* YOUR ASSIGNMENT
Copy each line of the data beneath in which the word "agent" appears.

* RECORDS SUPPLIED

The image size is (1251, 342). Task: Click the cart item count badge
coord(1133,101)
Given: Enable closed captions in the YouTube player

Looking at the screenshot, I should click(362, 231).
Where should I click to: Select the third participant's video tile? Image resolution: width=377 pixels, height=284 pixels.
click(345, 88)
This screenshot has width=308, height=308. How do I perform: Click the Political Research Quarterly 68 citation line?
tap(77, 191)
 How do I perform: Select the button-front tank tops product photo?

--

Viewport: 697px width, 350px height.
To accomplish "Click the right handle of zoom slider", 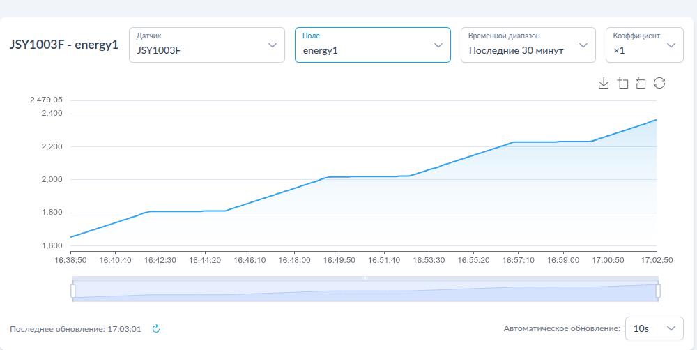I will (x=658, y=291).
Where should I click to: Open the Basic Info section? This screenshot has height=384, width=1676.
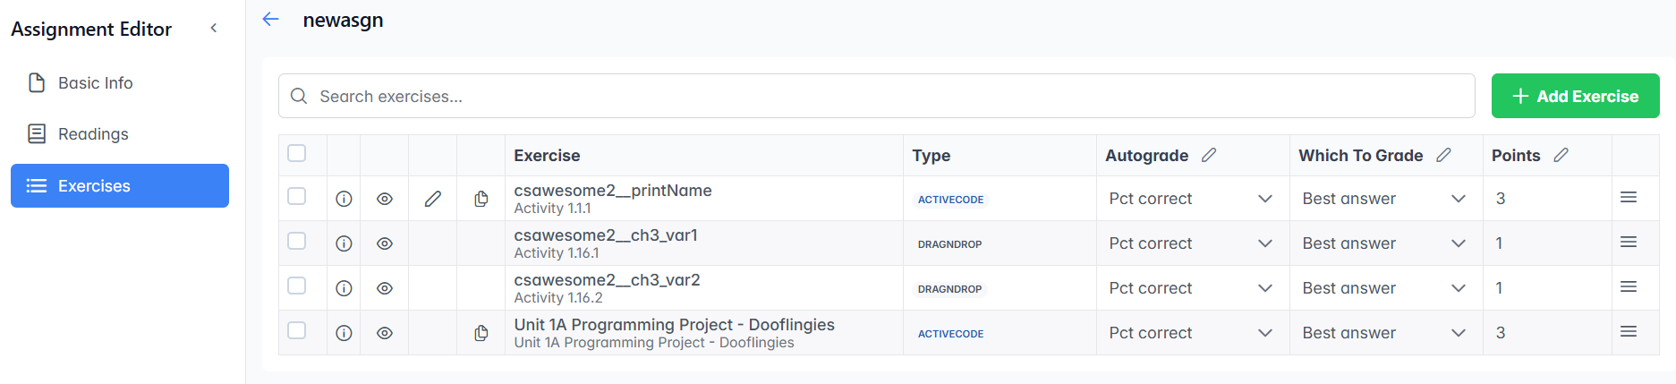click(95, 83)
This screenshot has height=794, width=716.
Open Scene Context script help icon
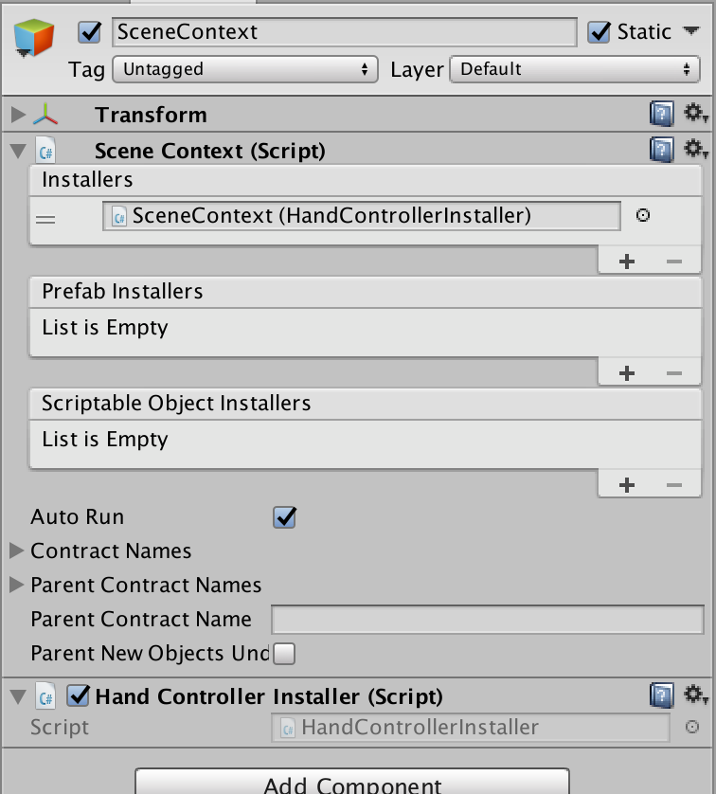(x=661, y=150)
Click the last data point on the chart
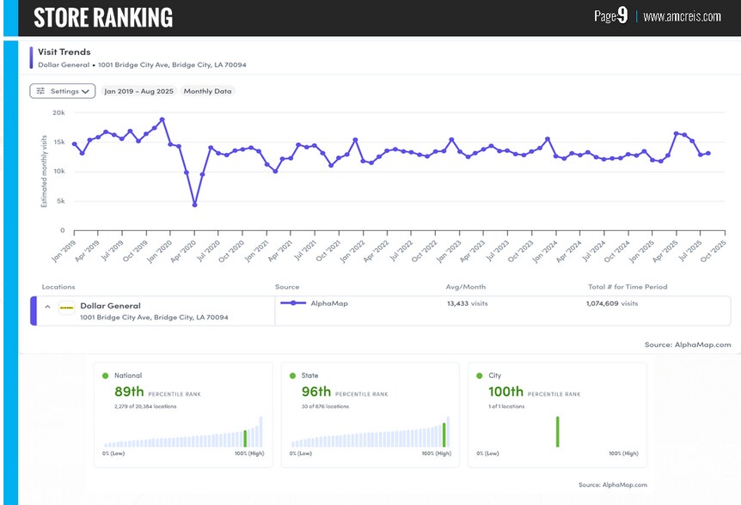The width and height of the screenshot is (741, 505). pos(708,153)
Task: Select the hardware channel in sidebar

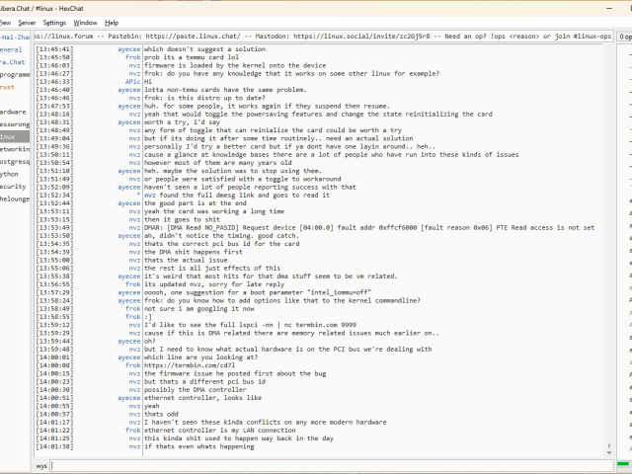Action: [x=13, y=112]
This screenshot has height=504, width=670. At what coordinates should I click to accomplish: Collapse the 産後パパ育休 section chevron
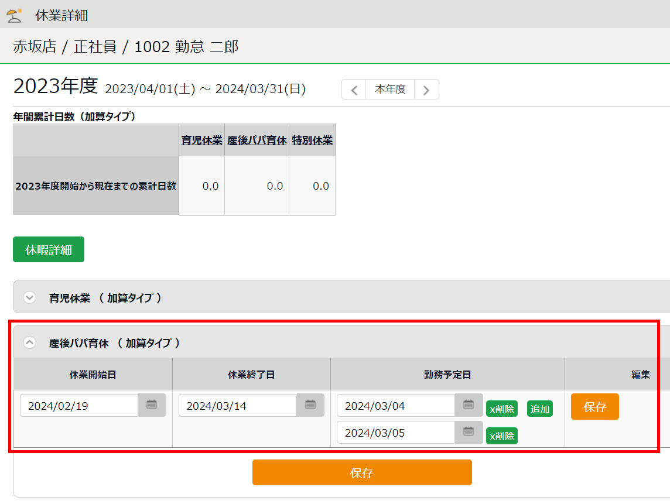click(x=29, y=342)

* * *

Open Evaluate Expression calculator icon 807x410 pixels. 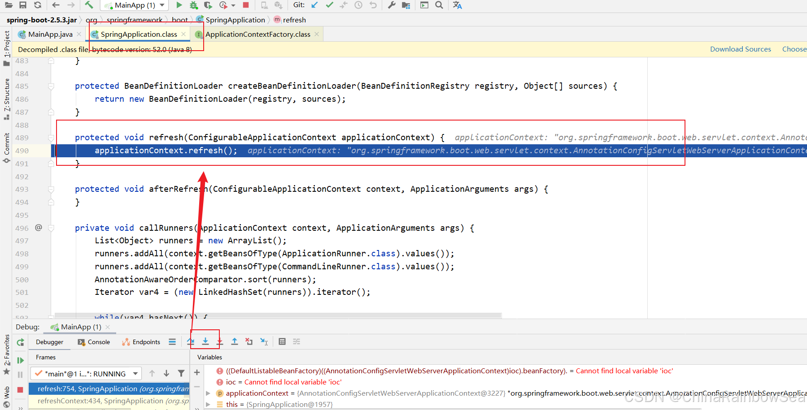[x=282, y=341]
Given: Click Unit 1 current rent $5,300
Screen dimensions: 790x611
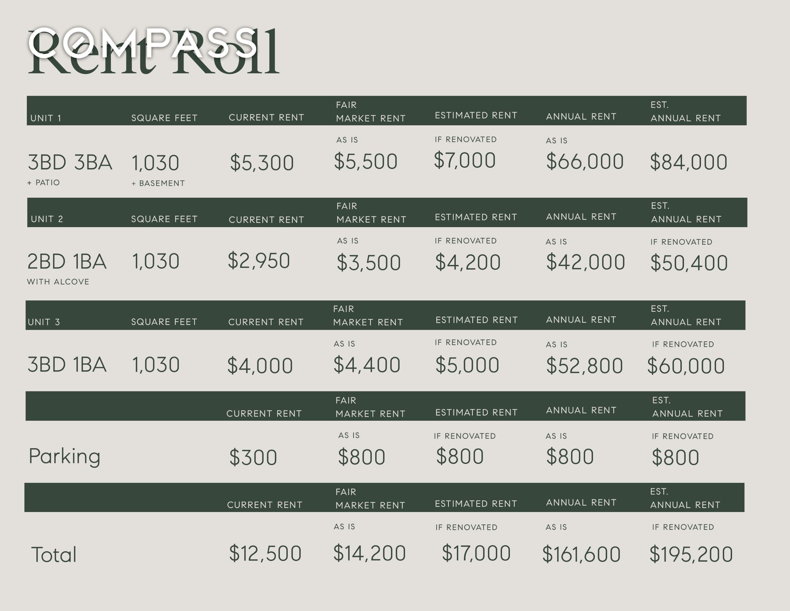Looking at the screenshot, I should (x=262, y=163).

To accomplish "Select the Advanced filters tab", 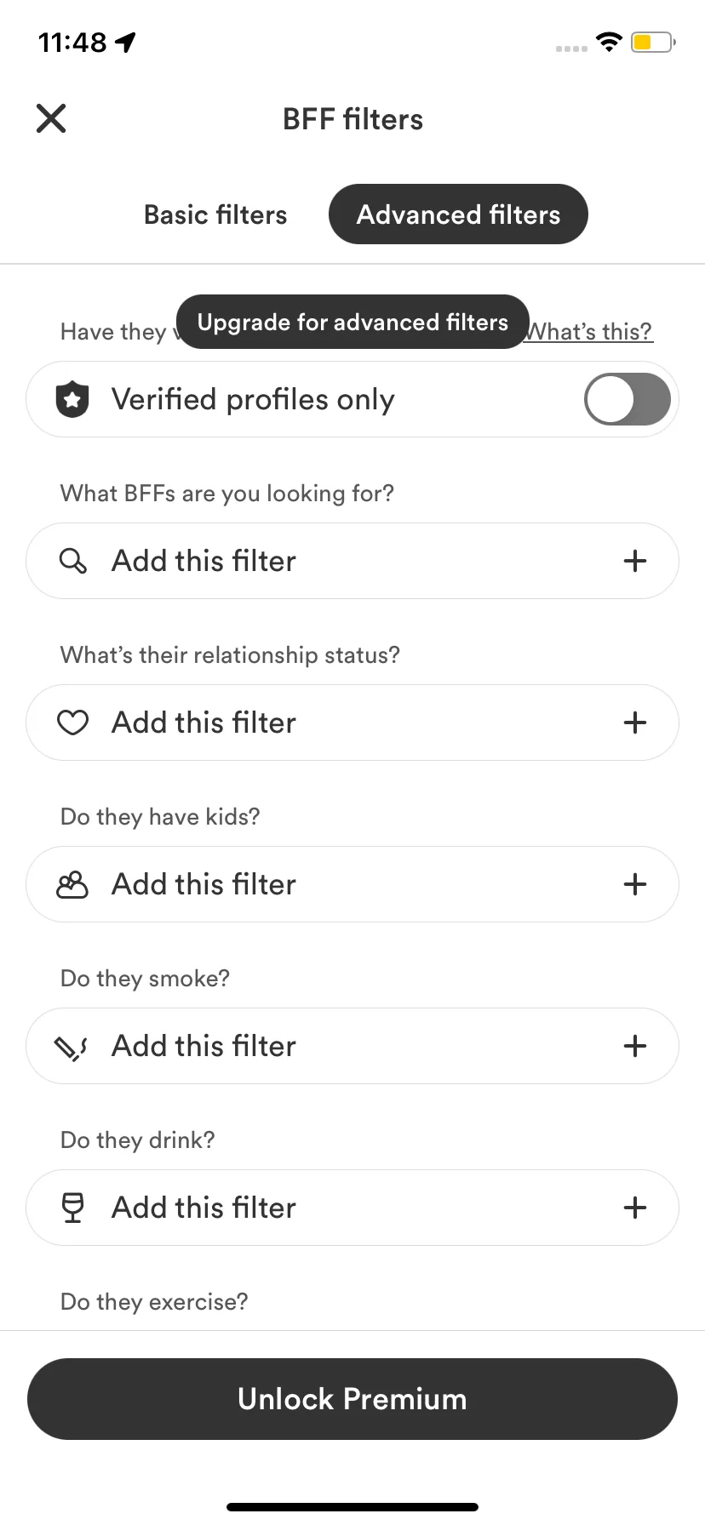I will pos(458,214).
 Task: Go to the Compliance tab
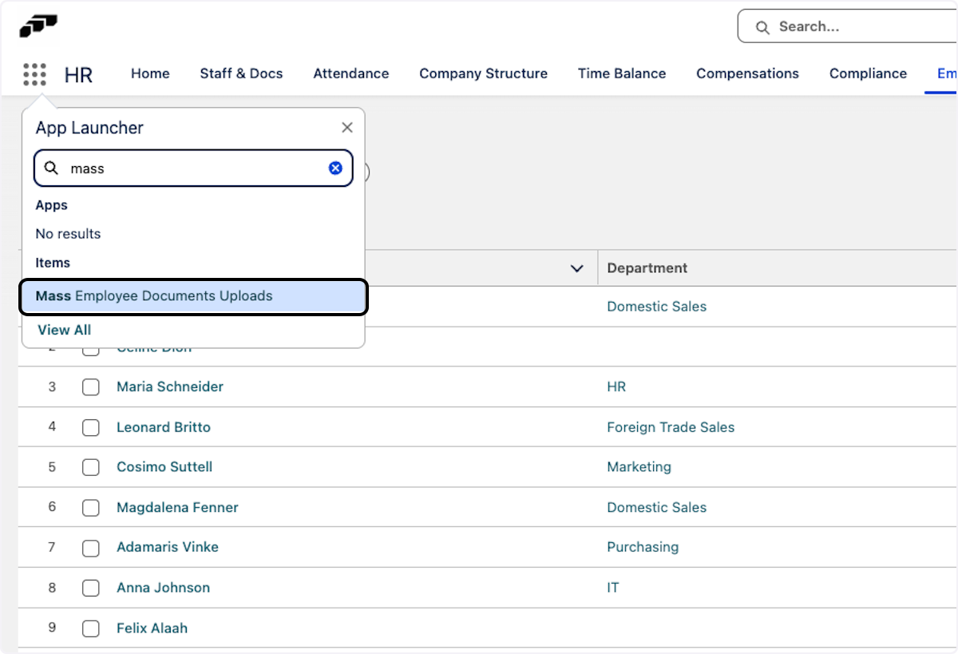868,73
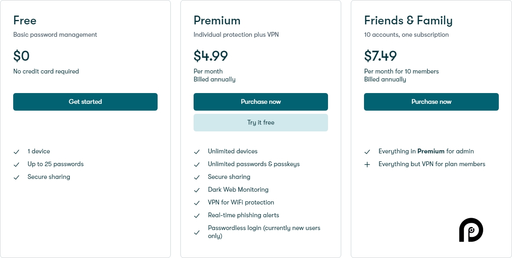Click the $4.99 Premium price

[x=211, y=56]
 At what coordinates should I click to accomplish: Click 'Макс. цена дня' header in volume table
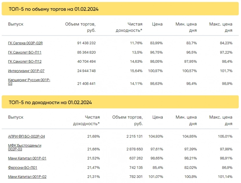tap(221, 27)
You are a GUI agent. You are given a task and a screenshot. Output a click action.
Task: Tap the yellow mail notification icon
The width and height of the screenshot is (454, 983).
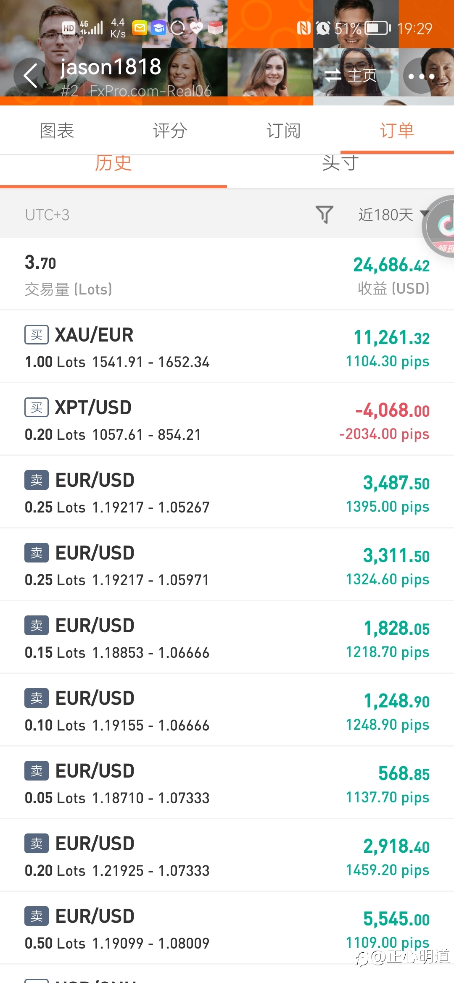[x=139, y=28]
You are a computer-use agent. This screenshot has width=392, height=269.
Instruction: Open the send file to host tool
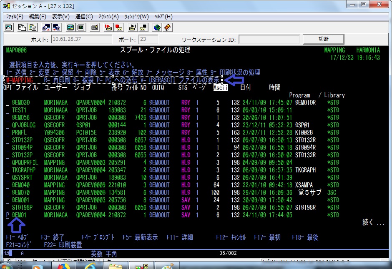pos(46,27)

* RESPONSE TO THE EXERCISE
You are a GUI agent. You are given a task and a screenshot. Output a click action.
You are a computer-use agent. This screenshot has width=392, height=269.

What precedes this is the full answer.